I have tried to explain that I do not share your assessment here.

> 
> Is the team too small? Is it perhaps based in Europe? I'm happy to help. I'm working on a metadata schema for scientific research right now, and a couple of other schemas that I might propose for inclusion in Schema.org. In any case, I'm happy to help. I can look for pull request opportunities, and you might want to just hire me – I'm a social scientist who specializes intellectual and cultural diversity and how it helps science and teams. It would probably help to have someone on the team who knows mainstream American norms, with a rural background, who isn't white, who loves and knows cars very well, as well as ontology in general. Schema.org won't reach its full potential if it's run by a handful of urbanites in the Bay Area, Europe, etc. There would be too much cultural sameness and bias, and giving semantics to the web is a job for a culturally diverse team.

Joining the team is easy, and you have already made the first step ;-)

Just get a GitHub account, fork schema.org, create proposals for improvement, and submit a pull request to the main repository. My advice would be to start small, with commits that fix typos or wording before investing a lot of time into major structural modifications. The latter are more challenging than they appear at first view, because there are many aspects to consider when designing globally shared data schemas.

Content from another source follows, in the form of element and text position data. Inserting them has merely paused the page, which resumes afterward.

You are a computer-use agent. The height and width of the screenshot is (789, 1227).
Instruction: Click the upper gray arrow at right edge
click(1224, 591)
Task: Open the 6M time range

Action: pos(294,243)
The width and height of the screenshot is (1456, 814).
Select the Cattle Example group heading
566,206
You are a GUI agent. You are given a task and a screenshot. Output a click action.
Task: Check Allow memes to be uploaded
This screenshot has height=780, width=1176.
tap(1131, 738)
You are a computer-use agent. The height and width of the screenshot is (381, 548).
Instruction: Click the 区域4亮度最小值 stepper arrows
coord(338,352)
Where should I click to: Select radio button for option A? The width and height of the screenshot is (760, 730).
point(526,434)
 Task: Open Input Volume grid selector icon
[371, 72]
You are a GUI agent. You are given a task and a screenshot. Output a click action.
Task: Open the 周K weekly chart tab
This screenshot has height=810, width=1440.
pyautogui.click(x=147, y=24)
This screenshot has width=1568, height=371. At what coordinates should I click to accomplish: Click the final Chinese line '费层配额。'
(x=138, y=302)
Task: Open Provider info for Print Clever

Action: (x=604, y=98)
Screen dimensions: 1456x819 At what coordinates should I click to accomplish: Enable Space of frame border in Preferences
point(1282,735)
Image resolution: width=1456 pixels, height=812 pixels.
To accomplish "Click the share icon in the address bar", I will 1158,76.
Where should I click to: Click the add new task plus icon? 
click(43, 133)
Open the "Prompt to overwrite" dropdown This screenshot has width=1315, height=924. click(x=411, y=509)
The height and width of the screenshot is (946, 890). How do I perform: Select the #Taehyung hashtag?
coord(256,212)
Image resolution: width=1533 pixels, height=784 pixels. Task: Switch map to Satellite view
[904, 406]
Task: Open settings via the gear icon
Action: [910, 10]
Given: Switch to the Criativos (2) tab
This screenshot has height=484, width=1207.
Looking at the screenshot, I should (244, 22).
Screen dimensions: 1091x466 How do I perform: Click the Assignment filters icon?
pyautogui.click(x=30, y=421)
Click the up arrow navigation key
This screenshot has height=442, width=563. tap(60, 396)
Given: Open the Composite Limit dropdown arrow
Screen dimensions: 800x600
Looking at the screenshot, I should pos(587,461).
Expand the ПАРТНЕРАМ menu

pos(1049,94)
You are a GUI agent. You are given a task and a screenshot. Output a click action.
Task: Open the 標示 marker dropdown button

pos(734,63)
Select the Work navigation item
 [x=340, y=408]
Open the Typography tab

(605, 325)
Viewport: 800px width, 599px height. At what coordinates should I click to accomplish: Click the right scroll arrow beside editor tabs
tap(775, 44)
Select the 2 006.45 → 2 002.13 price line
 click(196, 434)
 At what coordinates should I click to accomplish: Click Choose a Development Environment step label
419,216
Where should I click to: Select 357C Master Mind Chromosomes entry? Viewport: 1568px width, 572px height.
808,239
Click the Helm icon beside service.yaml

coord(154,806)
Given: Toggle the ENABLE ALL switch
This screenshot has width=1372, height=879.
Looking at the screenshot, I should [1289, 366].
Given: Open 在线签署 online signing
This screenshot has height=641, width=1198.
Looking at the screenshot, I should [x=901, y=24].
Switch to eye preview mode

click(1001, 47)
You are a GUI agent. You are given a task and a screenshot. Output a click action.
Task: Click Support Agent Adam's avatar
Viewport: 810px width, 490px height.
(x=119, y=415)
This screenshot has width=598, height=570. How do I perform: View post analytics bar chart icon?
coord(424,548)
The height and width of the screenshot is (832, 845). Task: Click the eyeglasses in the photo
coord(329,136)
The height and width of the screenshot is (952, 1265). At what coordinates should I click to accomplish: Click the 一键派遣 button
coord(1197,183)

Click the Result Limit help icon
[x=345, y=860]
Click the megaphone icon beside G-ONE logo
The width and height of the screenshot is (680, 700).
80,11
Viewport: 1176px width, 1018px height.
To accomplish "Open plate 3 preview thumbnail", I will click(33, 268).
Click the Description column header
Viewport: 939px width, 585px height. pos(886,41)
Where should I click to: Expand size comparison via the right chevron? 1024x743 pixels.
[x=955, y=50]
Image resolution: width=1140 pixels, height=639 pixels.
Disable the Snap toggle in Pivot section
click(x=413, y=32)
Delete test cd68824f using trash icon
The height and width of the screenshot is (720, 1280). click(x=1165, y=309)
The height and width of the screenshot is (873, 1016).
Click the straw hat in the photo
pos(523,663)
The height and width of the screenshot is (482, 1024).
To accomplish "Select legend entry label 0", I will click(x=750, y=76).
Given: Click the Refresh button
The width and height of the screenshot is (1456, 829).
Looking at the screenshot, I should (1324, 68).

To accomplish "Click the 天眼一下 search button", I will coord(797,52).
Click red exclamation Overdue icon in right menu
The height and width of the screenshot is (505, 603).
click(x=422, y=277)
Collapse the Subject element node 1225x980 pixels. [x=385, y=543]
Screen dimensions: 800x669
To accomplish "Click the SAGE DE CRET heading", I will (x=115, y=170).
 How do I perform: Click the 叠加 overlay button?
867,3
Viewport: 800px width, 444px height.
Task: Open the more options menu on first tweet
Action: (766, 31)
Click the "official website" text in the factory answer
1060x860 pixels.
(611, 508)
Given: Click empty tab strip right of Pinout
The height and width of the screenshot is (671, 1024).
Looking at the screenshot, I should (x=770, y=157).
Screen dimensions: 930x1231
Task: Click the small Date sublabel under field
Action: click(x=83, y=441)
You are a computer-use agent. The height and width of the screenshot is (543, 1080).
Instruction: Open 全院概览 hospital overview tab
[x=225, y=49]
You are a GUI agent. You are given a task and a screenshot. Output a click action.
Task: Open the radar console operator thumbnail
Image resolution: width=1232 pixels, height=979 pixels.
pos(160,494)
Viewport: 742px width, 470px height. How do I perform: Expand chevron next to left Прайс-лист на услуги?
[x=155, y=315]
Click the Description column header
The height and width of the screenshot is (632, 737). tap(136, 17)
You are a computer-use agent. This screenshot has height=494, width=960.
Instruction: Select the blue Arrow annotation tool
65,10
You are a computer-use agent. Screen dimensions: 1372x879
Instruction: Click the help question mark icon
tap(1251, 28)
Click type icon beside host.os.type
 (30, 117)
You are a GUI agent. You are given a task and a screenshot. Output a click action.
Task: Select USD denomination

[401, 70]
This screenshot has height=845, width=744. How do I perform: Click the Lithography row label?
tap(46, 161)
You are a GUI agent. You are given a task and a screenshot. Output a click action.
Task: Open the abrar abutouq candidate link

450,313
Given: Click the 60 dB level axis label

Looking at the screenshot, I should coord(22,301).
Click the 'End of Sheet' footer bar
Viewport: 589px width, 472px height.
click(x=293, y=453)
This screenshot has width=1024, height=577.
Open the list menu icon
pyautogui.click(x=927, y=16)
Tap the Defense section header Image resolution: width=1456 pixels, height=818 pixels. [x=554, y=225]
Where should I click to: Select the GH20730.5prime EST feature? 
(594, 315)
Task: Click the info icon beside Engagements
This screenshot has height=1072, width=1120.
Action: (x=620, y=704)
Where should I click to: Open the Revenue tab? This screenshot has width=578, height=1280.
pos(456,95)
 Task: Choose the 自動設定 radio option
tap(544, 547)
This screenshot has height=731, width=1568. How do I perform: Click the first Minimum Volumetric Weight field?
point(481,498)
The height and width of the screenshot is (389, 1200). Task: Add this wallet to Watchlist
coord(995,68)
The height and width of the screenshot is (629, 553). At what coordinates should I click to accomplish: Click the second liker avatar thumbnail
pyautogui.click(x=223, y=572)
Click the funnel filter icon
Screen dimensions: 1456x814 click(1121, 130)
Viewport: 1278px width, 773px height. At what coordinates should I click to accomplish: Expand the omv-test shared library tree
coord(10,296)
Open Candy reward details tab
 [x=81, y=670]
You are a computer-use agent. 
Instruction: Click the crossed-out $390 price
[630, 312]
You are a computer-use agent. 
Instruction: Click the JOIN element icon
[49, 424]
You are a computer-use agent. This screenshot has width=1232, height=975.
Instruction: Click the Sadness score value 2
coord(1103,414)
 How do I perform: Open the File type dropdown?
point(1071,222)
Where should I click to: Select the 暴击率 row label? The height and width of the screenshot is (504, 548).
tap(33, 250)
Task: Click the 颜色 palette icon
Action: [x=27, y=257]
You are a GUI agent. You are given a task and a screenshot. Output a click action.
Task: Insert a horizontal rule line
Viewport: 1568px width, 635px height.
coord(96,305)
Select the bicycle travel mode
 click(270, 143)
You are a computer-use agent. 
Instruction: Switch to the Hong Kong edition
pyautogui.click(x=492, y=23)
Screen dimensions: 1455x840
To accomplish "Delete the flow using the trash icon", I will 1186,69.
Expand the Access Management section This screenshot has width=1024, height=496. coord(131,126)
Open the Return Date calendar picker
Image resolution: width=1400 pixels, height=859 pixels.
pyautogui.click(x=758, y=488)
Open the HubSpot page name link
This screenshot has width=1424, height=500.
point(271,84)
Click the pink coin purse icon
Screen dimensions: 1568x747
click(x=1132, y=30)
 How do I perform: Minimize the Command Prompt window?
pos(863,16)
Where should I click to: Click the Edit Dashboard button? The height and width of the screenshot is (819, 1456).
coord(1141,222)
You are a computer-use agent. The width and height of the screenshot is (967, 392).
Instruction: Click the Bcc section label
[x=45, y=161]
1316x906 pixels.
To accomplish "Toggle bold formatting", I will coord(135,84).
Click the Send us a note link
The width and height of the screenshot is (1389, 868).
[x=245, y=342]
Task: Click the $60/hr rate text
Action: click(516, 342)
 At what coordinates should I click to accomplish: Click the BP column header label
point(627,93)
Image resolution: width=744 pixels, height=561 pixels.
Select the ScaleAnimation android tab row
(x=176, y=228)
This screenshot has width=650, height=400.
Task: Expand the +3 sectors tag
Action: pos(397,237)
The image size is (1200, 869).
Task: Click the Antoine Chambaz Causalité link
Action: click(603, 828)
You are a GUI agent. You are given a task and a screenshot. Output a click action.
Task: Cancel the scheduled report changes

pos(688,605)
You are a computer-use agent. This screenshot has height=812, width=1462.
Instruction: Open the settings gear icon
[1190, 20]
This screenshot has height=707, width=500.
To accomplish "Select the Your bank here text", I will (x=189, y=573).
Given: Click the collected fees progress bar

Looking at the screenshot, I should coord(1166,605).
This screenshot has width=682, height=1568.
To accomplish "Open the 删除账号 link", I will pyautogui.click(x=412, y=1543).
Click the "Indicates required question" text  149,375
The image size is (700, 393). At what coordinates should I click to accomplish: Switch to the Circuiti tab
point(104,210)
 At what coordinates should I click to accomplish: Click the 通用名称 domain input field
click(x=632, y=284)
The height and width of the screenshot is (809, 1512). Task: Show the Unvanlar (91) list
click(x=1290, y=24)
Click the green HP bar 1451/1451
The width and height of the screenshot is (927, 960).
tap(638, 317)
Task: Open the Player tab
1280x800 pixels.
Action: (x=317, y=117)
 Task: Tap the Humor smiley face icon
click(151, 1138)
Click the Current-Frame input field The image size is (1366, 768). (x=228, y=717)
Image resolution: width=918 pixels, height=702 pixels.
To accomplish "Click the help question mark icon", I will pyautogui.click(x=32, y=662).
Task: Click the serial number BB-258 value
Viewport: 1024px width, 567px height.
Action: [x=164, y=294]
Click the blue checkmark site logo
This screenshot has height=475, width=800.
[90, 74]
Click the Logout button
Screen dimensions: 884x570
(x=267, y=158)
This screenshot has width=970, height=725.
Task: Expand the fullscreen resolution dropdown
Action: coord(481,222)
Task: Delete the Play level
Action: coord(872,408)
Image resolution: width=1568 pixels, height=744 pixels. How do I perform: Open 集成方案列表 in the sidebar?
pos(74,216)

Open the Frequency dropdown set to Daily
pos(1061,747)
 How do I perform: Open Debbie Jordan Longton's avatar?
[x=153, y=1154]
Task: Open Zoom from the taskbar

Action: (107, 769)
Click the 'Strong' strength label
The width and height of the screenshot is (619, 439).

Except for a few people employed by the big search engine companies, all others are volunteers. So I think turning it into a paid occupation will be a rather thorny road.

Best wishes

Martin



> 
> Cheers,
> 
> Joe Duarte, PhD
> Phoenix, AZ, USA
> 
> * By Royalist English, I mean that which is spoken in countries where they bend the knee to the underemployed fashion models of the House of Windsor.
> 

Received on Wednesday, 4 July 2018 08:58:20 UTC